* Start *

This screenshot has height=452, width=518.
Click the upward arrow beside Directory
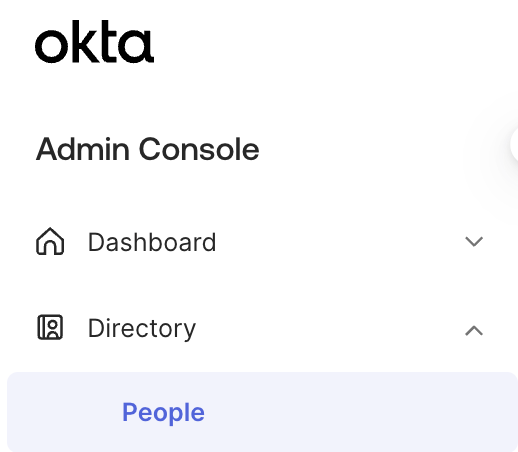(x=474, y=330)
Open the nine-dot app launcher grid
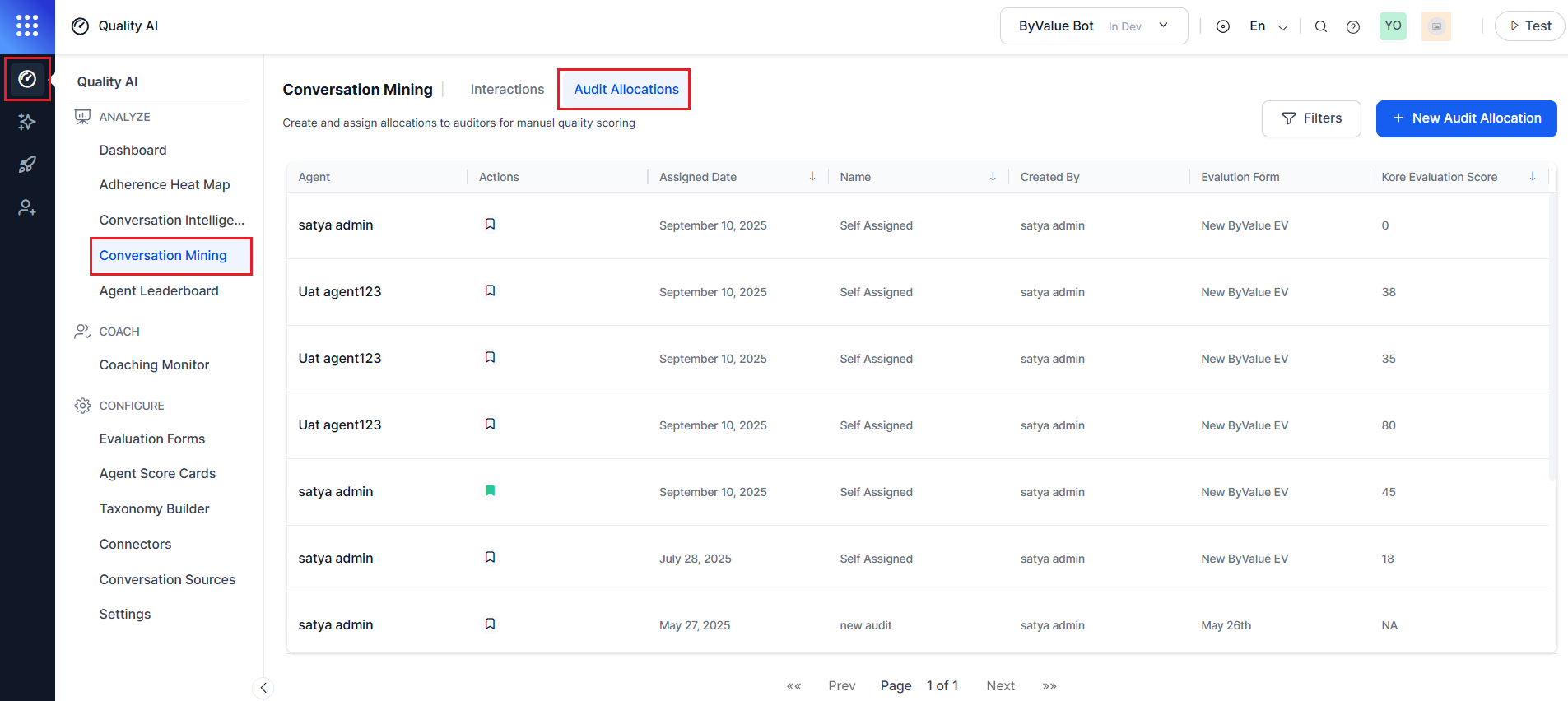This screenshot has width=1568, height=701. [x=27, y=26]
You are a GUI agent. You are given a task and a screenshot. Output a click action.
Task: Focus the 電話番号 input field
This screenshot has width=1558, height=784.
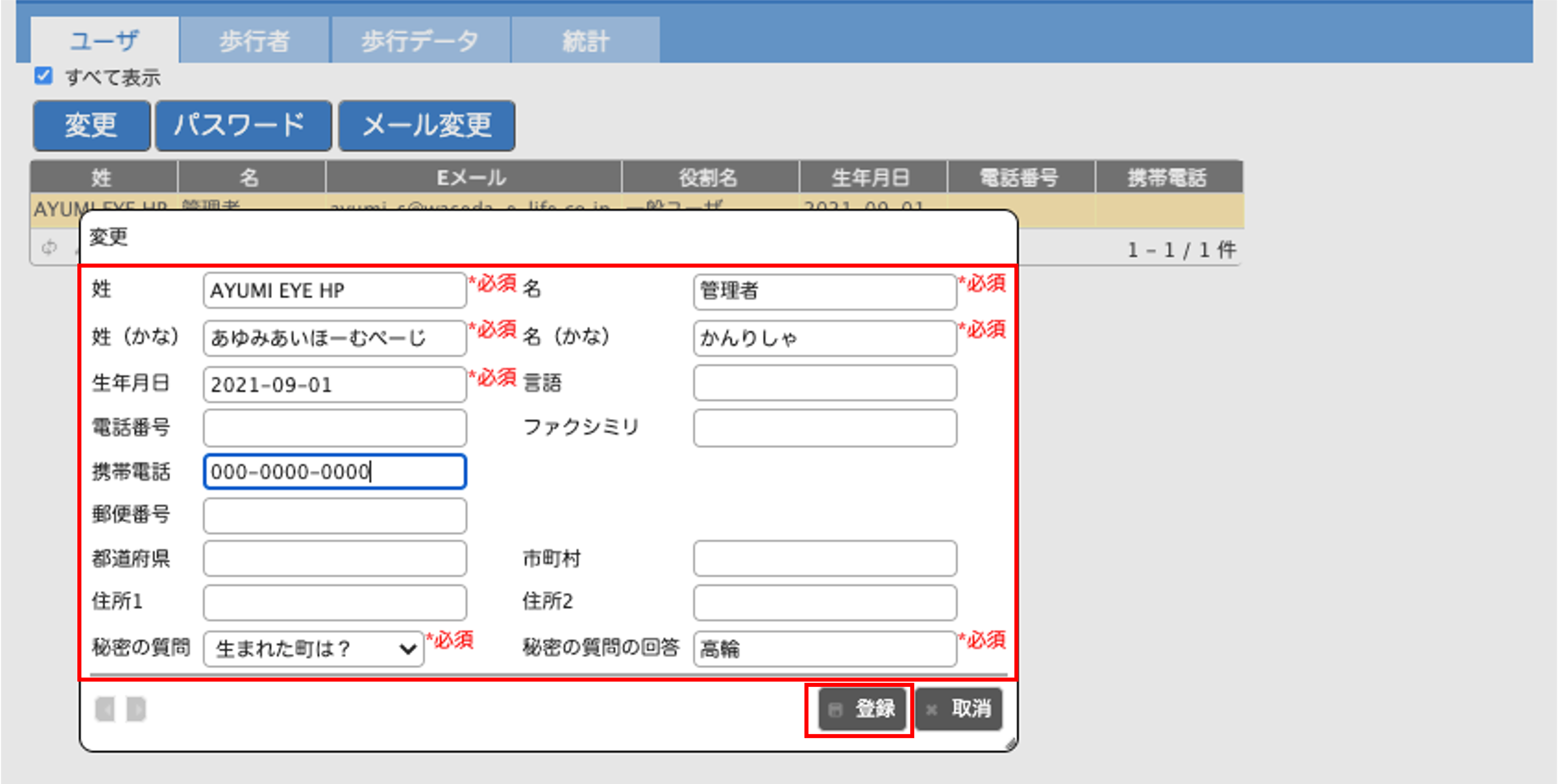coord(334,428)
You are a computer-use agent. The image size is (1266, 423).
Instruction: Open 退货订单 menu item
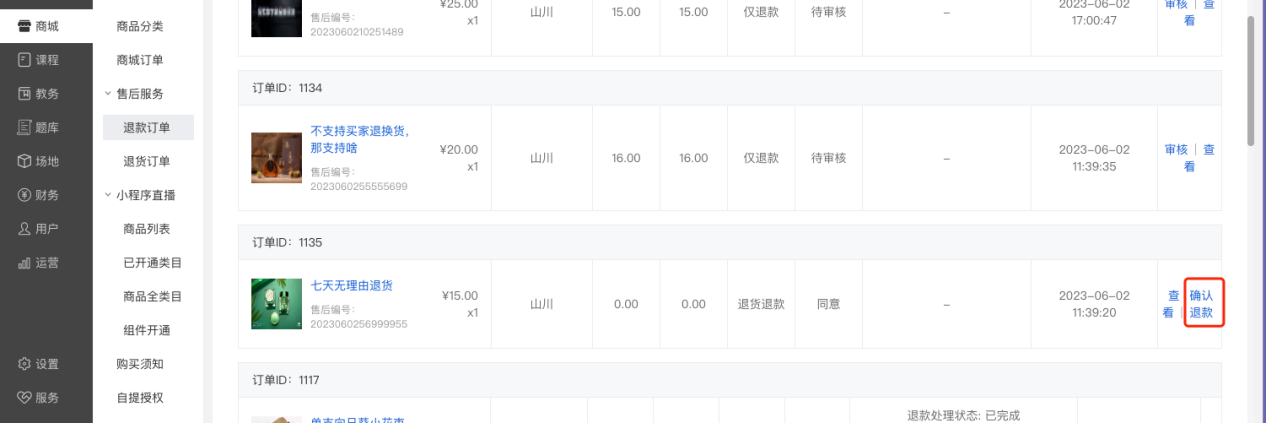click(146, 161)
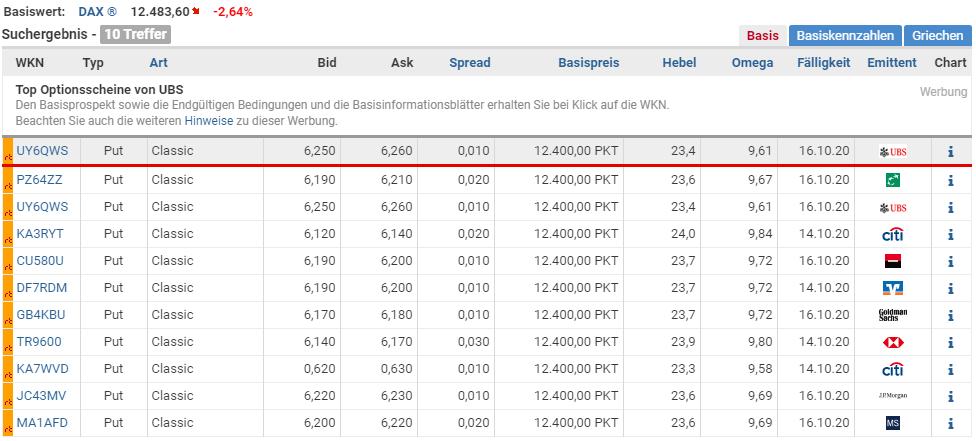Click the Morgan Stanley logo in MA1AFD row
Screen dimensions: 976x441
click(893, 423)
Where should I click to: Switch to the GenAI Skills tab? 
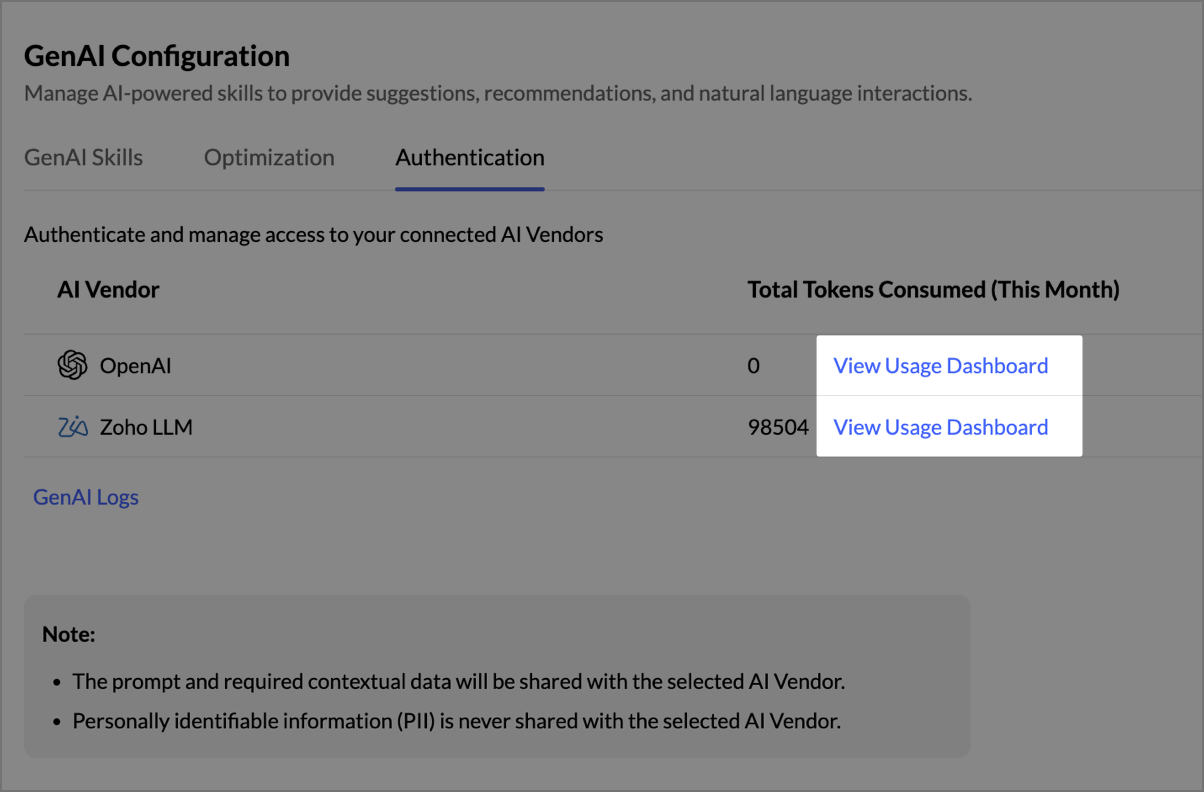coord(83,158)
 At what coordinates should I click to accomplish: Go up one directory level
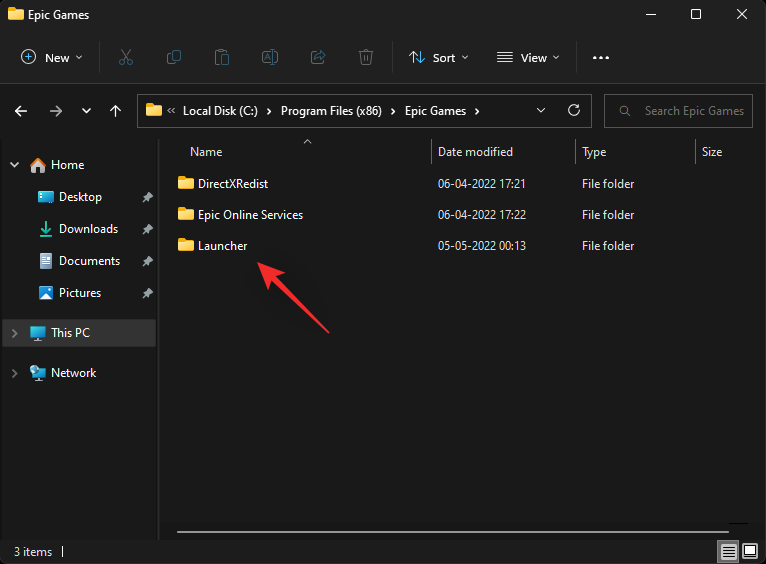[x=115, y=111]
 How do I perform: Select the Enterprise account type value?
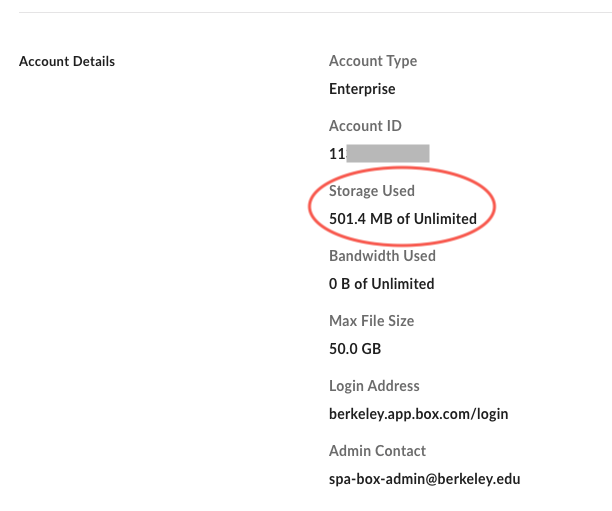(362, 89)
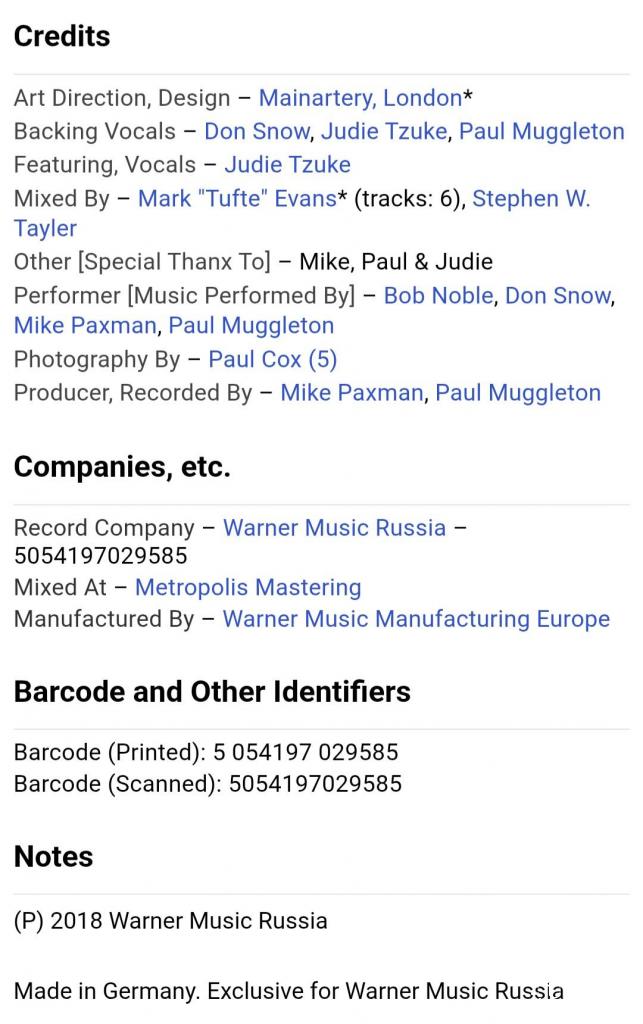Click the Companies, etc. section heading

tap(122, 467)
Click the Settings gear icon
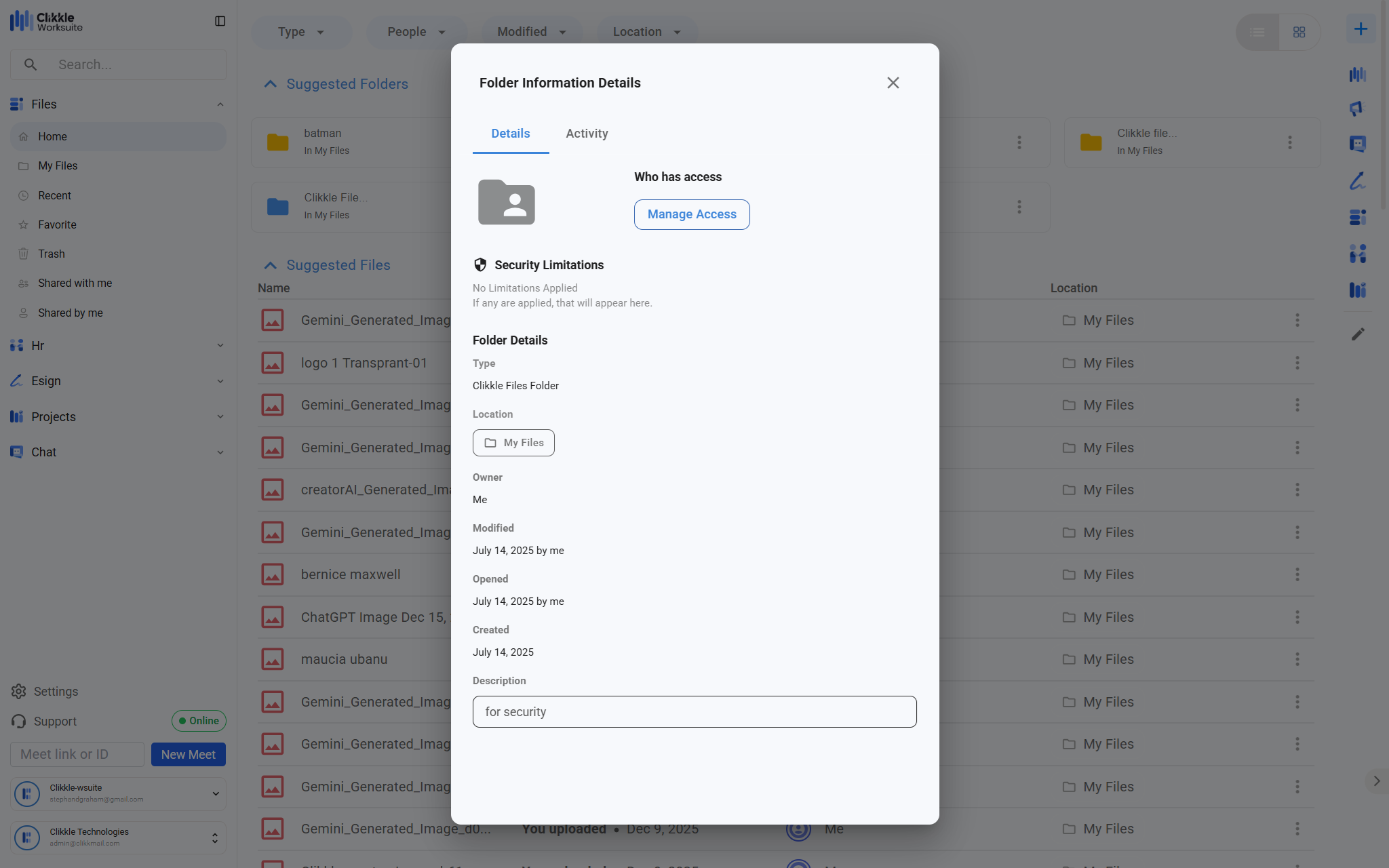 pyautogui.click(x=19, y=691)
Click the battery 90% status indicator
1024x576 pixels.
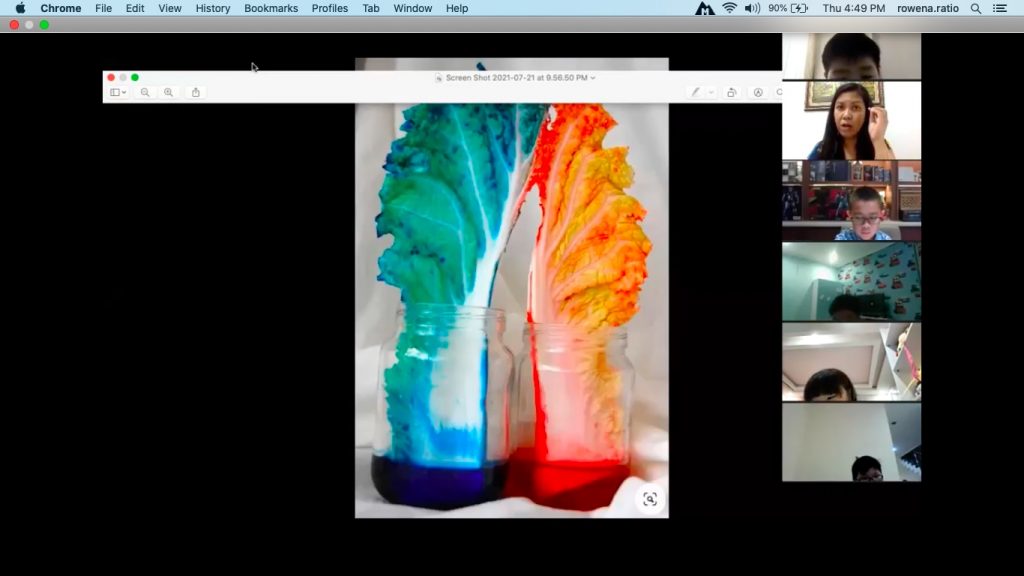(x=788, y=8)
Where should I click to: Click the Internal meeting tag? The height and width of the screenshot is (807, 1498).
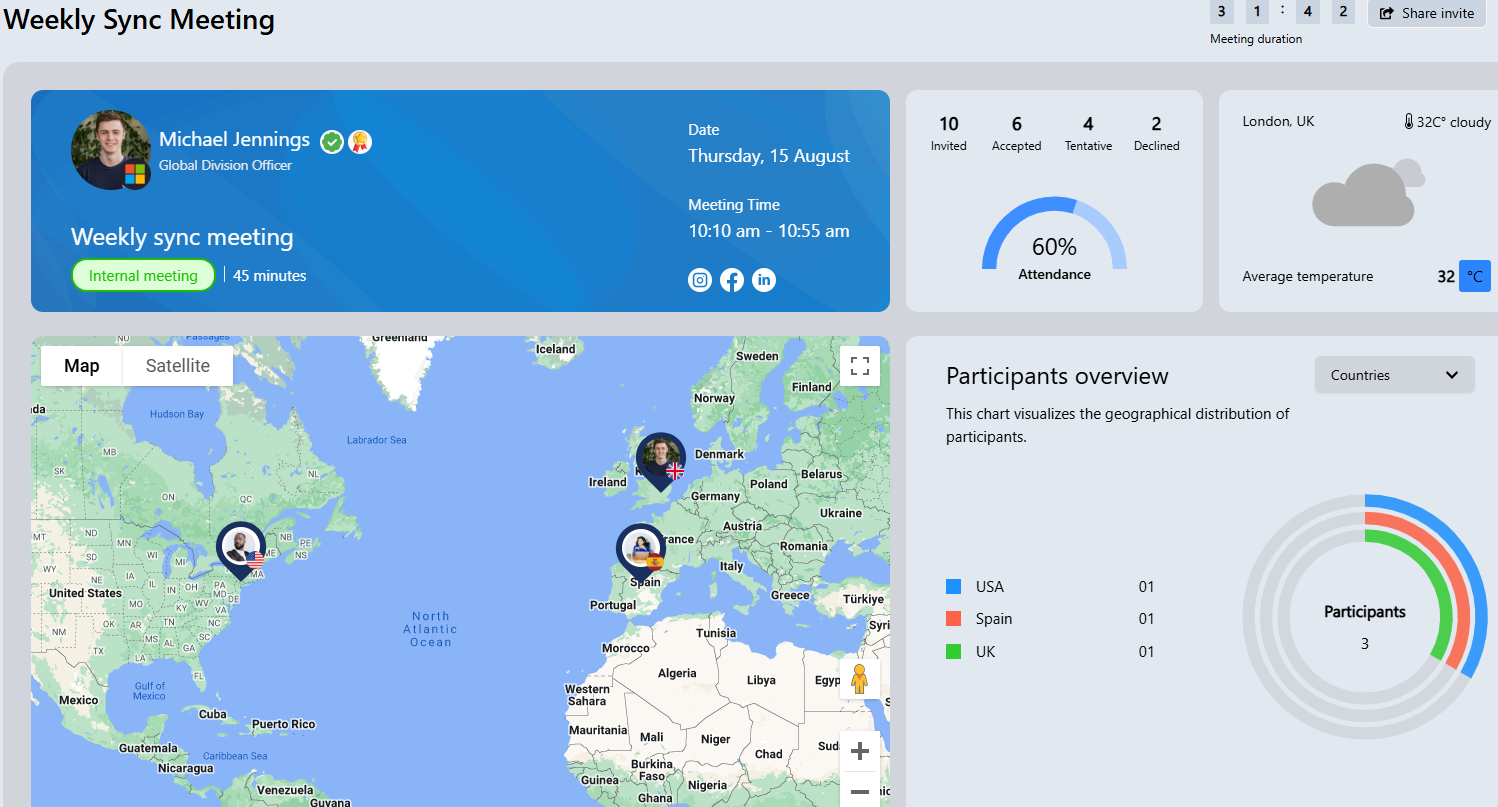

* End *

● **What is required**
Could you return the lines from the start of the records up to and including the line with "(x=788, y=8)", repeated word for word and without the pictures?

● **Result of this task**
This screenshot has height=452, width=518.
Click the upward arrow beside Directory
(x=474, y=330)
Open the nine-dot app launcher grid
This screenshot has width=1568, height=701. [x=27, y=26]
You are a GUI agent. You are given a task and a screenshot. Output a click action.
Task: Focus the 電話番号 input field
This screenshot has width=1558, height=784.
coord(334,428)
You are a computer-use agent. The image size is (1266, 423).
Instruction: Open 退货订单 menu item
click(146, 161)
Click the Morgan Stanley logo in MA1AFD row
Screen dimensions: 976x441
click(893, 423)
Where should I click to: Switch to the GenAI Skills tab? 
coord(83,158)
 At what coordinates should I click to accomplish: Go up one directory level
[x=115, y=111]
 How do I perform: Select the Enterprise account type value?
(362, 89)
Click the Companies, etc. section heading

tap(122, 467)
Click the Settings gear icon
 pyautogui.click(x=19, y=691)
Click the battery 90% status indicator
1024x576 pixels.
(x=788, y=8)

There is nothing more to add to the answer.